We have developed an innovative methodology to link maternal siblings within 2000 – 2005 England and Wales Birth Registration data, to form a Pregnancy Spine, a unification of all births to each unique mother.
Key challenges in this many-many linkage scenario:
- Blocking (reduction of record pair comparisons)
- Cluster resolution
Objectives and Approach
Probabilistic data linkage (Python) was followed by generation of clusters (using igraph in R) and graph theory community detection techniques.
To optimise geographical blocking and increase accuracy, we incorporated Internal Migration data to map the likely geographic movement of mothers between births.
Maternal sibling clusters were modelled as a graph and the structure of clusters was optimised using community detection methods to link, split and evaluate sibling groups.
Additionally, we incorporated additional childhood statistics data relating to child date of birth to evaluate likely accuracy of sibling pairs and remove false edges (links).
Our development has resulted in a new blocking method and cluster resolution method.
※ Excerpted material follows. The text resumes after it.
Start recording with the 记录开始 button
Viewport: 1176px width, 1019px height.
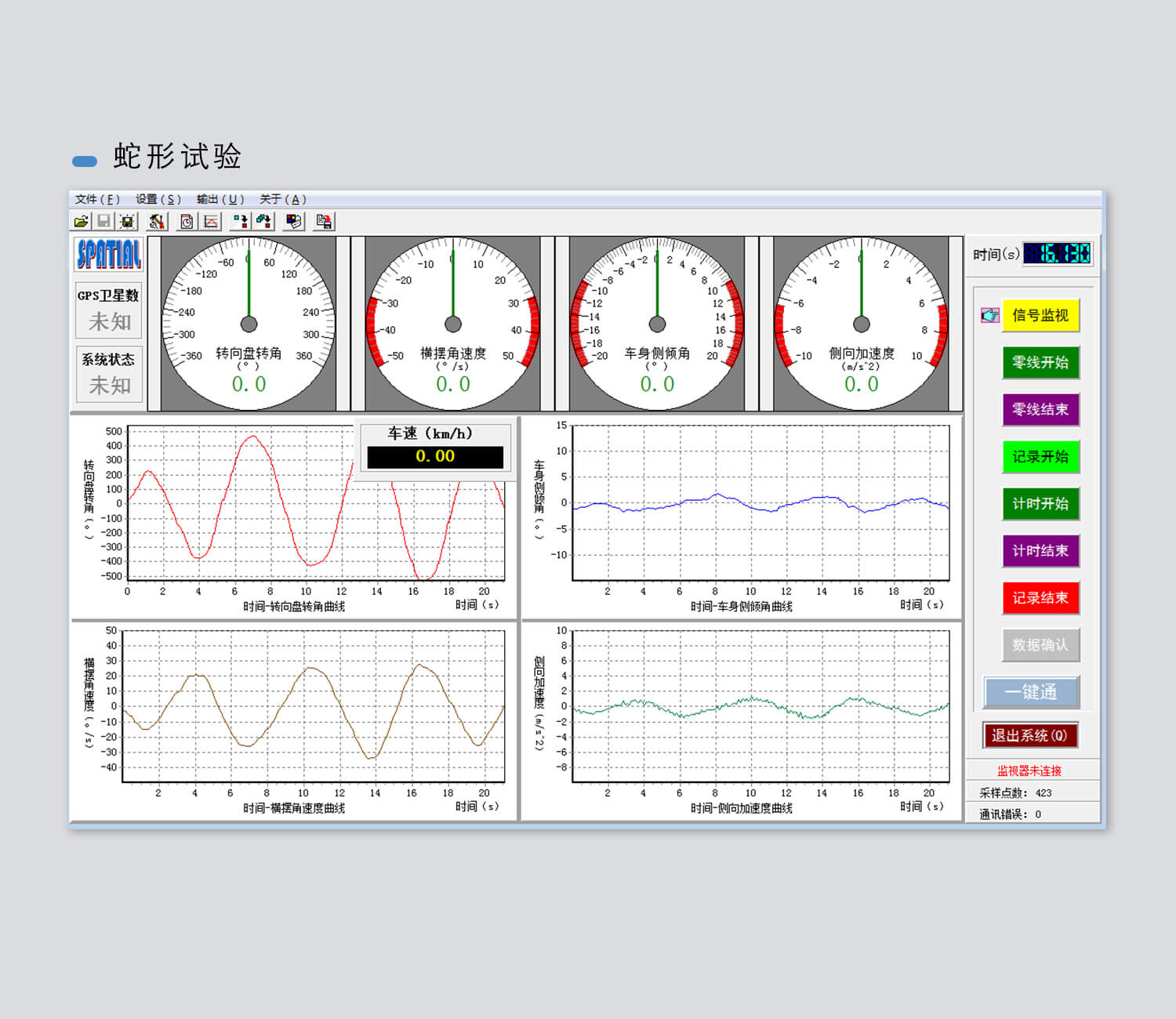pos(1040,457)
In addition, we developed new ways to assess and measure the accuracy of sibling groups, beyond traditional classifier metrics, and infer error rates.
We applied our method to Registration Data used in earlier studies for QA of our methods.
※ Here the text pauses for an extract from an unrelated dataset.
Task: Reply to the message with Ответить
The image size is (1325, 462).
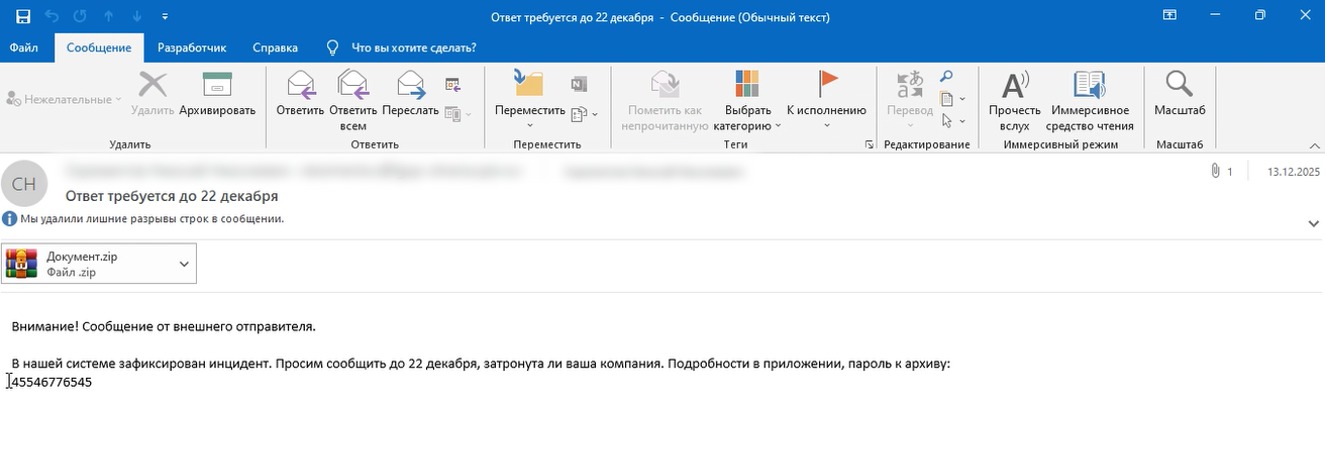Action: 300,86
Using this, and by comparing against other statistics on maternal sibling composition we will present results which show that a high degree of accuracy (precision / recall and new checks) was obtained for precision, recall, and other evaluation metrics.
These methods will improve other linkage projects with unknown clusters sizes; for de-duplicating datasets, linkage of multiple datasets, or incorporation of data from a longer time-period through longitudinal linkage.
To this Spine, researchers can now append and link other data sources to answer questions about maternal and child health outcomes.